The technology side comprises our Intelligence Machine (analytics), Video Machine (helps create videos at scale) and Business Machine (helps scale operations and workflow of the media business). Both IM and VM help clients create the right content. The vision is to bring all of this together.
Why did you get out of talent management?
Sameer: Building media brands is the cumulative effort of multiple people, not one individual. This is the modern-day sort of MTV with its VJs – some of them growing older, some whom the audience falls out of love with for whatever reason. A Cyrus Broacha reinventing himself won’t have a team around him, but ‘Being Indian’ reinventing itself does. Media gives individuals the ability to have a following and a voice, but when we stop following them passionately, individuals have to reinvent.
What insights did you lean on when launching your own media properties?
Sameer: ‘Being Indian’ started 5 months into our launch and many shoots were done in my one BHK in Bandra. It scaled up due to analytics. ‘Blush’ happened because of IM insights on women’s empowerment. ‘Awesome Sauce’ was on FB because we knew discovery would be better and food as a category was getting a lot more viewership on FB than on YouTube. You go multi-pronged and you play to your strengths, look at the advertisers you can leverage and factor in production setup, talent and investment into the decision.
Your parent brand is becoming more visible now…
Sameer: Until now, we’d not branded our media properties with the corporate brand. The thought was always that the company is bigger than the products, but of late we have decided to make it more apparent that they belonged to us. What often happened was that as we were into talent management earlier, the faces were assumed to be managed by us whereas the overall channel was owned or built by us. We wanted to communicate that these brands belonged to Culture Machine.
What are the consumption trends that you feel are here to stay?
Sameer: ‘Live’ is big and we haven’t done anything to explore the format yet. Our idea of live is sport and news. ‘Stories’ is also growing.

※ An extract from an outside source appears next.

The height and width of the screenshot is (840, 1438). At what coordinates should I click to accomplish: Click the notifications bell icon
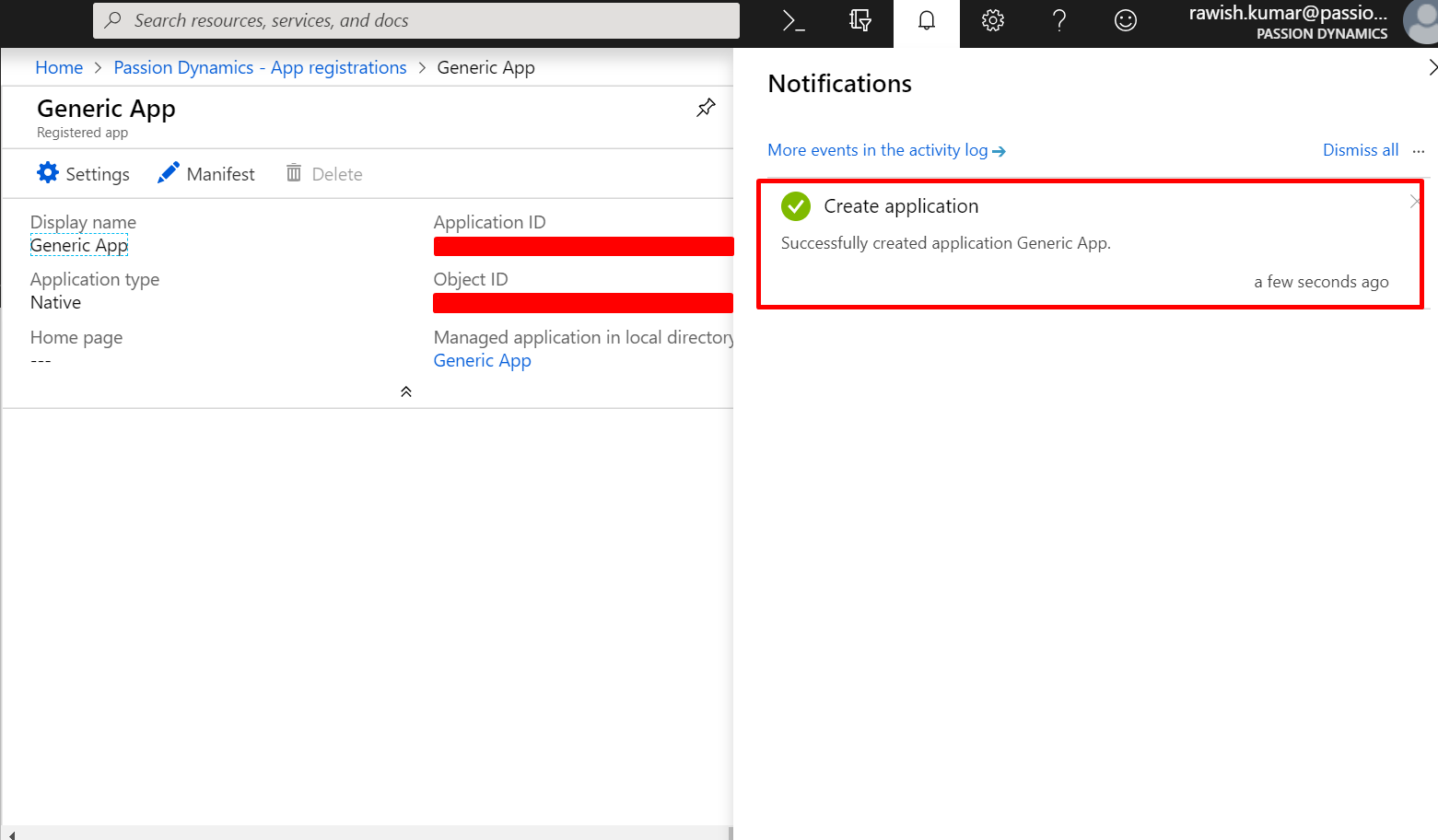[x=927, y=21]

Venkat: Machine recommended – or assisted – content is becoming the standard now, and personalised AI is key. Live and Snap Spectacles are big in video. The other day, I got a ping about some event for a topic I follow. I clicked and saw it live for half an hour. I normally consume half an hour of video per week, but that day I saw two live videos for an hour.
Sameer: On our channel Om Bhajan Bhakti, we went live with Maha Shivratri, and had 30,000 concurrent visitors and 250,000 shares in those two hours in the morning. This is just the beginning.
Has live’s consumption met with the hype? How much do you look at FB to understand audiences?
Sameer: We look at FB closely in terms of conversations which apply to it and also to understand what is going on in society in general. It’s quite powerful. Live is doing well though monetising is a challenge. But from a usability perspective, it has a lot of impact – in news especially.
Netflix and Amazon are pumping money into slick content. Where does that place machine-led content?
Sameer: It’s all about the difference between subscription video on demand and advertising video on demand which is primarily watched on the phone. There’s a clear wall there. Customer behaviour is different when it comes to reading the newspaper and watching television news, for example.
Put Chutney will create content for Star Vijay. Who’s the intended audience here?
Sameer: Star wants to engage millennial audiences by taking brands that they are familiar with and up-streaming it.
Netflix recently partnered with mobile and DTH here. Is that a game-changer?
Sameer: If consumers spend more time on digital over TV or print, it’s our playground. Eventually, all television will be an extension of an app, with properties competing across spectrums.
Have you thought of putting up your own platform?
Sameer: No, there are enough platforms in the ecosystem. We want to build media brands that are loved across platforms. That is our North Star.